* Given instruction *
Please pull out each line of the material below that contains the word "width", and list those lines.

* Screenshot pointing data *
----------------------------------------

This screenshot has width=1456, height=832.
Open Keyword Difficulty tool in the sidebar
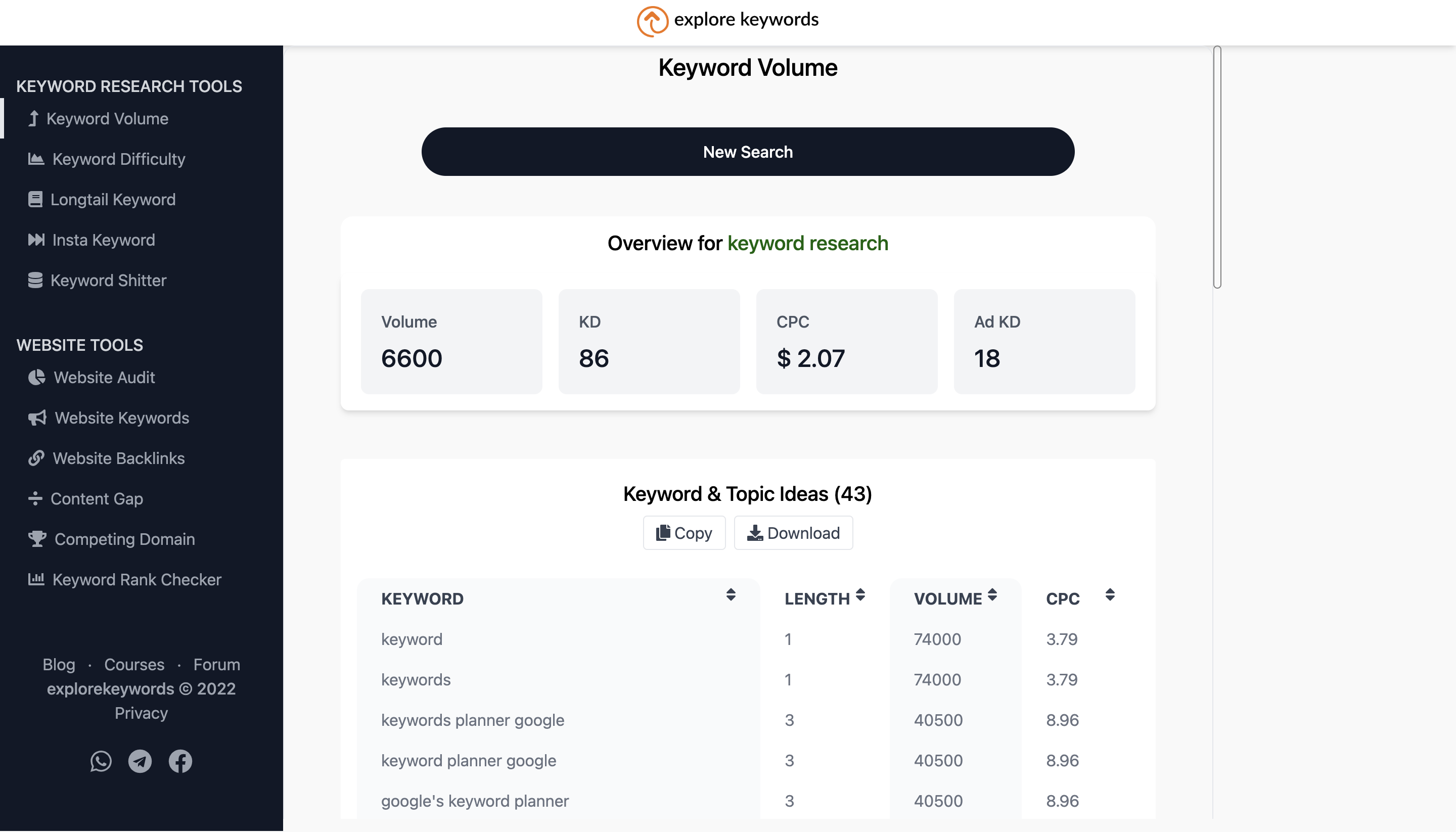118,159
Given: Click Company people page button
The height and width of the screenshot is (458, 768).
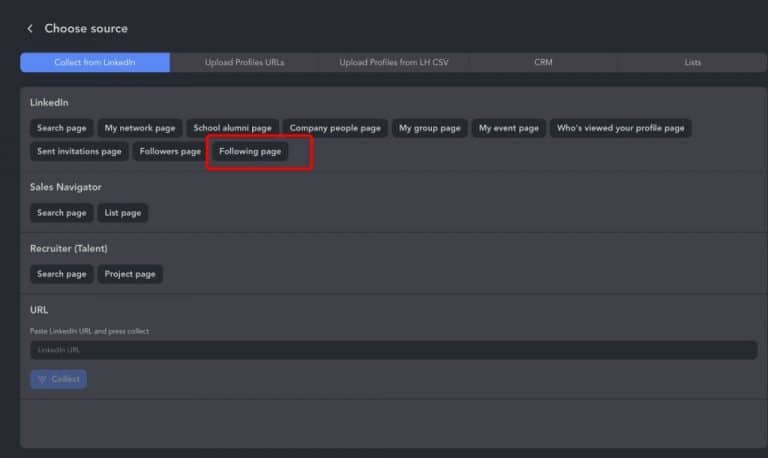Looking at the screenshot, I should [x=335, y=128].
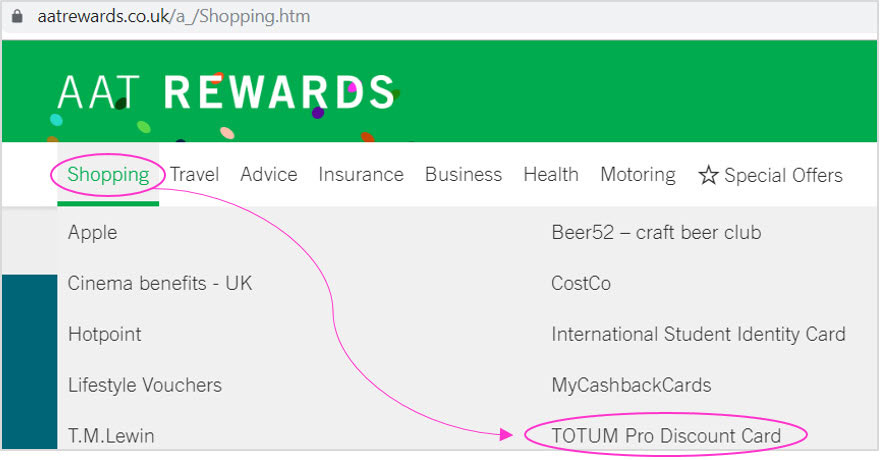Select the MyCashbackCards link

click(x=631, y=385)
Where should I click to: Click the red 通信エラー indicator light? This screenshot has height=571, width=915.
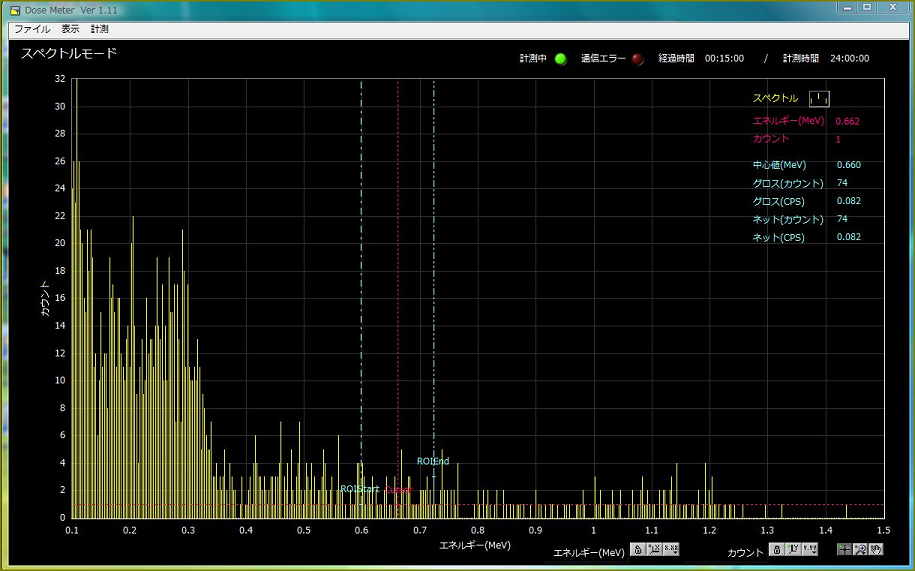tap(638, 58)
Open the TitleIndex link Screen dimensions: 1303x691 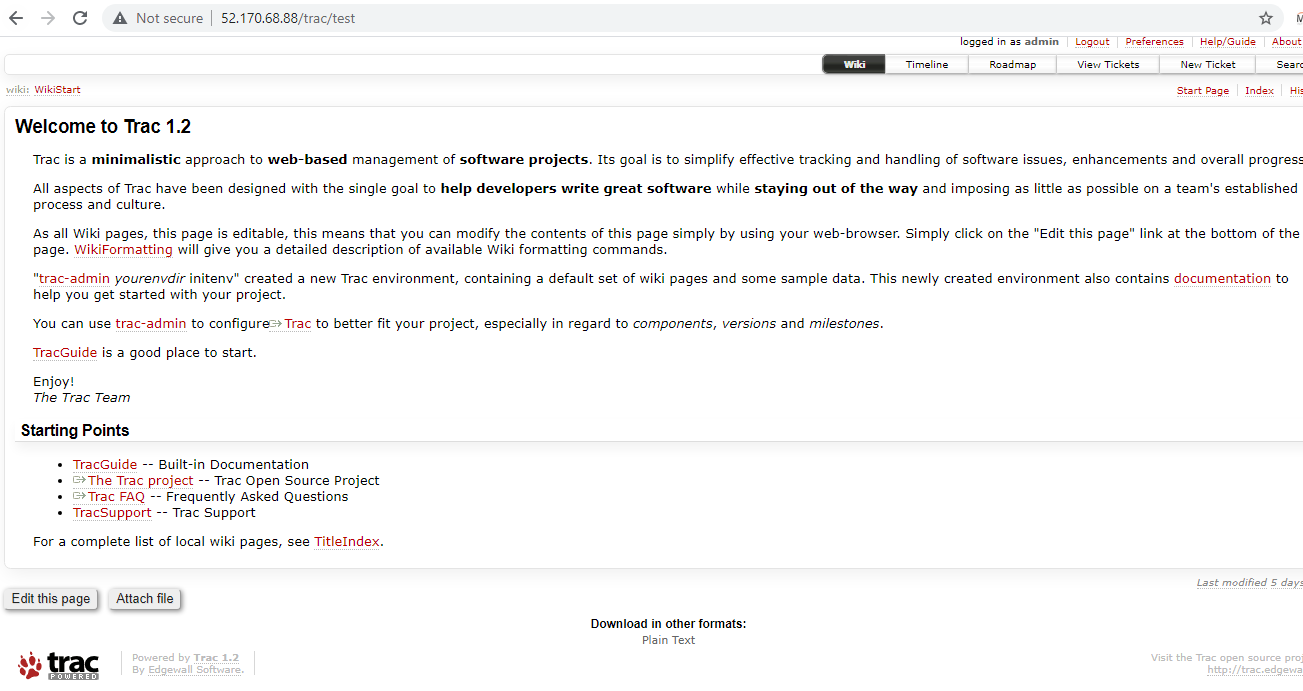pyautogui.click(x=347, y=541)
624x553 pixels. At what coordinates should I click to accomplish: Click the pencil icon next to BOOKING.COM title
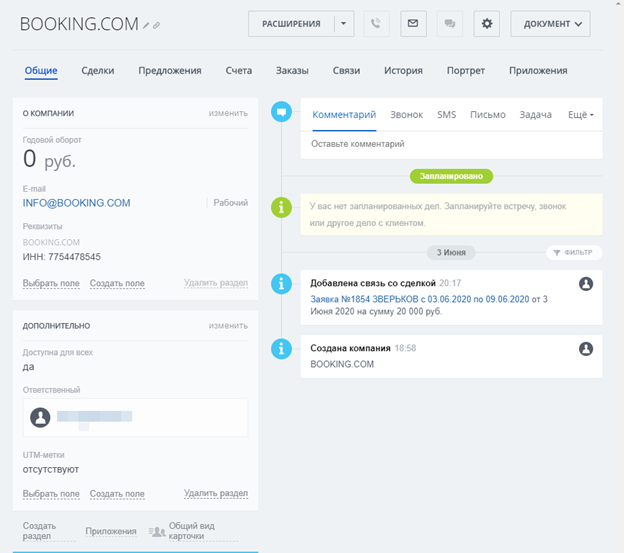pyautogui.click(x=146, y=25)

----------------------------------------

* Solution *
This screenshot has width=1456, height=832.
The height and width of the screenshot is (458, 768).
Where should I click to: Click the red 通信エラー indicator light? This screenshot has height=571, width=915.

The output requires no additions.